§ **TEXT SHOWN**
When we first become parents sometimes we think that everything will be sunshine and roses. But we soon find out that bubs have their good days and they have their bad ones.
Sometimes those bad days can seem like they go on forever. But, do not panic, there is a certain amount of fussiness that every baby goes through, this is quite normal and it does not matter if they are breastfed or bottle fed babies.
Please note:- If you have a bad feeling or you baby just will not settle, please contact your doctor for advice.
Fussiness is part of the territory when it comes to babies. The average infant beings fussiness around two to three weeks after birth.
It will peak around the age of six weeks. The fussiness should dissipate around the third or fourth months.
Normal fussiness is something that can only be determined by your baby. There are some rules of thumb, but it is important to remember that every baby is different.
- This fussiness will continue during the time that the baby is usually awake more.
- This fussiness can last anywhere from two to four hours per day.
- For some babies, fussiness can also carry into the evening.
Is My Baby Colicky
Does your baby cry for more than three hours a day in a row?
Has your baby been fussy for more than three weeks?
This can be a common sign of baby colic. So, does my baby have Colic?

§ **Stored data**

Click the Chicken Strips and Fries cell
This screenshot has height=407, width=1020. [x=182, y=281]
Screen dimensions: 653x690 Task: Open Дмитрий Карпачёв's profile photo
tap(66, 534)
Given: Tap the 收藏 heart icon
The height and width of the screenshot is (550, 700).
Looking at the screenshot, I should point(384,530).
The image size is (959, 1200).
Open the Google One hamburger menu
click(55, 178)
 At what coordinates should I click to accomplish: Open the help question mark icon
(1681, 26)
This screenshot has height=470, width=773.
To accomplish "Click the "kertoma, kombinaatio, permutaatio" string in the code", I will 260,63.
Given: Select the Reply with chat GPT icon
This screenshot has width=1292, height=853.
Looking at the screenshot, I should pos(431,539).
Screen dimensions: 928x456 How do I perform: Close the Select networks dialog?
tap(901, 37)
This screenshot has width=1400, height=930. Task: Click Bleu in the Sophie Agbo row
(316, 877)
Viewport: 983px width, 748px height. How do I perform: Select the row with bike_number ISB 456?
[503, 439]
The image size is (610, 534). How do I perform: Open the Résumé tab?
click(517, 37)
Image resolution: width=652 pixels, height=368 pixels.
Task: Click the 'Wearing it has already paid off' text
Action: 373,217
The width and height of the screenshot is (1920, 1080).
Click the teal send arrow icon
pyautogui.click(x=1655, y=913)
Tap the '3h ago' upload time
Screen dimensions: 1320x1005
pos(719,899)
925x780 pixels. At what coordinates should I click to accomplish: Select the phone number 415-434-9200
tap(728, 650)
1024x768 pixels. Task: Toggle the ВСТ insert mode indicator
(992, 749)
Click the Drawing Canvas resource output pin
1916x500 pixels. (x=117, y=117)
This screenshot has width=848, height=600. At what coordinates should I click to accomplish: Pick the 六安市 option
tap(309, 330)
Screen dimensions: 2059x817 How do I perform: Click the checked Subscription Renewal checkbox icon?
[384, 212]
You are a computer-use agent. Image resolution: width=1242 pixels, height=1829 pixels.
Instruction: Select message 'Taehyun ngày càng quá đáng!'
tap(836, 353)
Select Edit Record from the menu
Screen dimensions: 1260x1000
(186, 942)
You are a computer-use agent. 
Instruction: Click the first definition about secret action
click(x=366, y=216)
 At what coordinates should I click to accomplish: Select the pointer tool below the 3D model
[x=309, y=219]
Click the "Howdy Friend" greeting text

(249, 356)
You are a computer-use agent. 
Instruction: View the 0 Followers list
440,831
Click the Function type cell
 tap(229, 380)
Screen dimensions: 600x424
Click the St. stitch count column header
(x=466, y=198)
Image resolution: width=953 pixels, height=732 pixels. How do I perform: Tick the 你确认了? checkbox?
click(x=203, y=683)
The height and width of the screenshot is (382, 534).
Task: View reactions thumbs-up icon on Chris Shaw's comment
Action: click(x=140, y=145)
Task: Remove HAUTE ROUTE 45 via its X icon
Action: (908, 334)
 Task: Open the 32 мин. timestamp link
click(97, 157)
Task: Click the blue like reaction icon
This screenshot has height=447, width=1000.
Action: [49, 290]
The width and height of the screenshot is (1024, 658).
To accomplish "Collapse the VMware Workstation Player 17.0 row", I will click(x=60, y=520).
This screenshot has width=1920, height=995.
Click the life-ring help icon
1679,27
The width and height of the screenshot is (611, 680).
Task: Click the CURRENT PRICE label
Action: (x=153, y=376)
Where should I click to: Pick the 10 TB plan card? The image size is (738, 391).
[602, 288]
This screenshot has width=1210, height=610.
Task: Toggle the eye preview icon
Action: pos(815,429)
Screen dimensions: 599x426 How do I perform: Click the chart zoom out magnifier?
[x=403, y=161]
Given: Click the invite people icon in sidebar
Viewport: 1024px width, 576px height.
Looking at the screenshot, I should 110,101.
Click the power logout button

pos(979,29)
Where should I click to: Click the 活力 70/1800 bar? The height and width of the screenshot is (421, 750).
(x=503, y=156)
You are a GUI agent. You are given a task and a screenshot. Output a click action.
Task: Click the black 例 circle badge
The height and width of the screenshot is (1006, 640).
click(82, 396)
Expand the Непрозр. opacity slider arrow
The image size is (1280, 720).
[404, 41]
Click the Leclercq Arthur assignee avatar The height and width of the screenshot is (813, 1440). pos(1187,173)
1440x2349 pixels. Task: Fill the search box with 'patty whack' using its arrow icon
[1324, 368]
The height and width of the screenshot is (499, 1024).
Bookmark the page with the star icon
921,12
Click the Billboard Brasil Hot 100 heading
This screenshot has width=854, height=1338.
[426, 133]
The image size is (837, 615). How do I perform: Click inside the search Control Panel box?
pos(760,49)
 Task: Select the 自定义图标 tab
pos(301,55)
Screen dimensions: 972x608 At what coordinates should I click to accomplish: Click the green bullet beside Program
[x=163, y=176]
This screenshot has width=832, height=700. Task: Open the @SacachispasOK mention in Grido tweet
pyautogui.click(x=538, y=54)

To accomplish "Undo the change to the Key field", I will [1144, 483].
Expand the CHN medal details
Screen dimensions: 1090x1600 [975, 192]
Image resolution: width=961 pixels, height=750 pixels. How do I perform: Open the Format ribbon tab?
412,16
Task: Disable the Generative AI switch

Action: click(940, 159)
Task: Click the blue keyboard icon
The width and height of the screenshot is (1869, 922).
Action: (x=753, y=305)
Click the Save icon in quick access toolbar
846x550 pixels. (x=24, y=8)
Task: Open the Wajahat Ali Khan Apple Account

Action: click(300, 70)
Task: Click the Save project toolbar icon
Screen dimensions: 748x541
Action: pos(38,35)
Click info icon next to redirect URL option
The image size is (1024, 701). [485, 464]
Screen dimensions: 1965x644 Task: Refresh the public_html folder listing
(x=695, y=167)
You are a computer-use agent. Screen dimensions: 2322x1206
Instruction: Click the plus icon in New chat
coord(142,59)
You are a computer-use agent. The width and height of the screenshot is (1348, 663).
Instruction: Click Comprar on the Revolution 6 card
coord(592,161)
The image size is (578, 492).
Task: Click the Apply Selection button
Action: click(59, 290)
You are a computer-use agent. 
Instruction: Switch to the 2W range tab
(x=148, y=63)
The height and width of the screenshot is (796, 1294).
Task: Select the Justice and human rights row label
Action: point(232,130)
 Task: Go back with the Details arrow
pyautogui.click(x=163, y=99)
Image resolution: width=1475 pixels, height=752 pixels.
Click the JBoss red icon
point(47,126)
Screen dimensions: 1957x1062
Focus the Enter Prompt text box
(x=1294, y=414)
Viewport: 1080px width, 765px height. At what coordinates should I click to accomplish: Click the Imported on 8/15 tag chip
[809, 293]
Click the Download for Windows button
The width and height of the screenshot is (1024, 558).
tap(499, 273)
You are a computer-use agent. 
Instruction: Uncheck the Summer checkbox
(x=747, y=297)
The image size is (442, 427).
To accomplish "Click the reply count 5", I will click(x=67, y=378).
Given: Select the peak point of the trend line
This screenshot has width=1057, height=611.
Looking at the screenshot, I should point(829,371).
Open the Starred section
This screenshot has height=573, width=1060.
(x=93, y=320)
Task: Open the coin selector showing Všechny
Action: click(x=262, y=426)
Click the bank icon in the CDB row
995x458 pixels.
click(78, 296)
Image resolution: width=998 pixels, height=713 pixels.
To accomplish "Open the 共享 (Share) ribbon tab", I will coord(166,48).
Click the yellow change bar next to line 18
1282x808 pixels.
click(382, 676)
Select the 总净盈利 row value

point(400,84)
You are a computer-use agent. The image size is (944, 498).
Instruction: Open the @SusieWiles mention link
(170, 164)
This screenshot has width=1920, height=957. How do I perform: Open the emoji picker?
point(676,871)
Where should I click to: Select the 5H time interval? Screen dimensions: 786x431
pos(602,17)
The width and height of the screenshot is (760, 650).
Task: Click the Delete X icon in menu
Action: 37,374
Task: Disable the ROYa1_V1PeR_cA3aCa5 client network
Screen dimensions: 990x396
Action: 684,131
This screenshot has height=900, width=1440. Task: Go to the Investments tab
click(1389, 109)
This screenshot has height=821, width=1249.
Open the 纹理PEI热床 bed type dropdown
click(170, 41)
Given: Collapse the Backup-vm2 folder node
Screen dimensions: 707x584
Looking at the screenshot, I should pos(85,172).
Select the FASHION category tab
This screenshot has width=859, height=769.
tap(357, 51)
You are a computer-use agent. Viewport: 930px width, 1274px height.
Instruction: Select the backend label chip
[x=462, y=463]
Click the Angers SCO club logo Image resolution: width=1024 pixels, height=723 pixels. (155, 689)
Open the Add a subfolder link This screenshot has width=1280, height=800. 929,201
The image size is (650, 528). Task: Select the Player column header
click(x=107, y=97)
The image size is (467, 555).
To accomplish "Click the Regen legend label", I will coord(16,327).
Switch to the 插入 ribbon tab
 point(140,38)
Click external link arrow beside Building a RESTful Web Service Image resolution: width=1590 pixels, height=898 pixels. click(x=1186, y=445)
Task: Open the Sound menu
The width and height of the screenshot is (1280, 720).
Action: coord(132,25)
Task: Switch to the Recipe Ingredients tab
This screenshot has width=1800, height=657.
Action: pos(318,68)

§ **WHAT THIS TASK INVOLVES**
Take the passage on baby fussiness starting with "It will peak" and going on through "usually awake more.", and write it out again with "six weeks" changed to "eight weeks".

§ **EXERCISE OUTPUT**
It will peak around the age of eight weeks. The fussiness should dissipate around the third or fourth months.
Normal fussiness is something that can only be determined by your baby. There are some rules of thumb, but it is important to remember that every baby is different.
- This fussiness will continue during the time that the baby is usually awake more.